Sumud in lotta verso la palestina | Comunicato

Gaza Freestyle, Centri Sociali del Nord-Est, Municipi Sociali di Bologna, Spazi Sociali Astra e Brancaleone di Roma salperanno verso Gaza con la Global Sumud Flotilla. Al centro della missione c’è la continuità tra le lotte sul territorio, la mobilitazione sociale e solidarietà internazionale.

Al centro della missione c’è la continuità tra le lotte sul territorio, la mobilitazione sociale e solidarietà internazionale. 

In autunno eravamo in piazza come equipaggi di terra al fianco del popolo palestinese e della missione della Global Sumud Flotilla, che puntava a rompere l’assedio illegale di Israele nei confronti della Striscia di Gaza. Abbiamo bloccato tutto, paralizzando un Paese, per chiedere conto al nostro Governo e alla classe dirigente del Nord Globale della sua complicità diplomatica ed economica con il progetto coloniale, di apartheid e genocidio sionista.

Oggi la volontà che ci ha fatto mobilitare in quei mesi è ancora viva, più determinata e non può più aspettare.

Il 28 marzo, milioni di persone hanno inondato le strade di Roma, Londra, Atene, Parigi, Minneapolis e tante altre città in Europa e America, contro i re e le loro guerre, contro il sistema di dominio e sfruttamento che rende possibile la violenza.

Tra queste anche quella voluta da Donald Trump e Benjamin Netanyahu in Asia Sud Occidentale, che altro non è che un’estensione del loro azzardo imperialista, contro le persone che abitano e resistono in quella regione.

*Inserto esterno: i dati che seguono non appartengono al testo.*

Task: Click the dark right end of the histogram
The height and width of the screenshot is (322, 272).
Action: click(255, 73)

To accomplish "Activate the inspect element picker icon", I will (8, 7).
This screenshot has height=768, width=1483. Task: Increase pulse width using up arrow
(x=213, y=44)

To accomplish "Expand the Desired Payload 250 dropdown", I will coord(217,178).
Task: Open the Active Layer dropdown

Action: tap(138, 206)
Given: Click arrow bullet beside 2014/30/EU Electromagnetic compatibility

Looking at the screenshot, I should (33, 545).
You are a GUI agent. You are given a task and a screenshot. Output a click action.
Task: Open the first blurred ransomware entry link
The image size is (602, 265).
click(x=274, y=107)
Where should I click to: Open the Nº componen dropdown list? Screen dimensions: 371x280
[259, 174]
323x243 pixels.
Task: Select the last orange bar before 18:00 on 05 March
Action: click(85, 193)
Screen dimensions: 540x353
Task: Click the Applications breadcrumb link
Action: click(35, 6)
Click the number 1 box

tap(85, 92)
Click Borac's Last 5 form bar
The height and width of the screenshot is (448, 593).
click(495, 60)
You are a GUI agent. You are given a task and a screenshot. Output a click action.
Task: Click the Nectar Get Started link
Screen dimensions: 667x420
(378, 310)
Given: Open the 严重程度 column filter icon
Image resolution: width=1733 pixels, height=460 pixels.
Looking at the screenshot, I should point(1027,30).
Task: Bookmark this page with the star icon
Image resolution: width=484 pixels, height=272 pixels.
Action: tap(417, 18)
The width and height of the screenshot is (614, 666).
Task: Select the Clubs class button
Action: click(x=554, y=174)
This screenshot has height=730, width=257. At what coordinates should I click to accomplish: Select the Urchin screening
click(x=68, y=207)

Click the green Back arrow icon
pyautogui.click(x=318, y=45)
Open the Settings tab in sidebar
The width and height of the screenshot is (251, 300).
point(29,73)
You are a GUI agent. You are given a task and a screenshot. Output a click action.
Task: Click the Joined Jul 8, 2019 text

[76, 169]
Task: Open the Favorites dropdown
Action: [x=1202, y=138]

Dove si alimenta distruzione e morte, noi proviamo a costruire. E vogliamo ancora una volta essere dalla parte – ed essere parte – di chi ha costruito quel ponte di solidarietà tra l’Italia e Gaza. Tra le coste del Mediterraneo e la Palestina, il Libano, l’Iran, il Rojava. 

Per questo raccogliamo l’invito della Global Sumud Flotilla a salpare di nuovo.

L’obiettivo è raggiungere Gaza via mare, riprendere il contatto umano, diretto, con chi da anni vive sotto una violenza che ha superato ogni soglia immaginabile.

Non si tratta di “andare lì” come gesto fine a sé: l’intenzione è quella di ricostruire un filo che non deve spezzarsi. Un atto necessario.

La nostra missione comincerà a Bari con “Sumud in rotta verso la Palestina”, quattro giorni di iniziative culturali per preparare le partenze. Il 7 aprile abbiamo indetto una conferenza stampa

che darà forma pubblica alla traversata, in occasione della prima partenza verso la Sicilia, ultimo snodo prima del mare aperto.

A questa si affiancherà la partenza del 18 aprile da Venezia, scelta tutt’altro che casuale, salpiamo da una città che, storicamente, è stata porta sul Mediterraneo, crocevia di scambi, attraversamenti e connessioni.

Connessioni, dunque: il mare è “solo” una parte della storia. La vera architettura di questa missione è più ampia. Il viaggio sarà anche un ponte narrativo, costruito mentre accade.

Non ci limiteremo a muoverci nello spazio, proveremo a ridurre la distanza tra chi parte e chi resiste.

È qui che entra in gioco la dimensione “mediatica”, tutt’altro che accessoria.

La missione di Gaza Freestyle, dei Centri Sociali del Nord-Est, dei Municipi Sociali di Bologna, degli Spazi Sociali Astra e Brancaleone di Roma, nella Global Sumud Flotilla, proverà durante la navigazione una doppia diretta video continua. Da un lato, le immagini e le voci dalle imbarcazioni; dall’altro, i collegamenti dalla Striscia di Gaza.

Due punti lontani che iniziano a parlarsi in tempo reale. Una connessione diretta, viva, che permette a chi guarda di entrare dentro il viaggio mentre succede, lontana dal racconto filtrato ed edulcorato dei media mainstream.

Oltre gli aggiornamenti verranno raccolte testimonianze, storie, frammenti di vita quotidiana da Gaza. Voci che troppo spesso restano fuori dai radar. L’idea è creare uno spazio in cui ascoltare prima ancora di arrivare. In cui il contatto precede l’approdo.

In fondo, è questo il cuore della missione. Due sponde del Mediterraneo che smettono di essere lontane. Un viaggio che è insieme fisico e relazionale. Un ponte che non è fatto di acciaio o cemento, ma di presenza, racconto e responsabilità condivisa.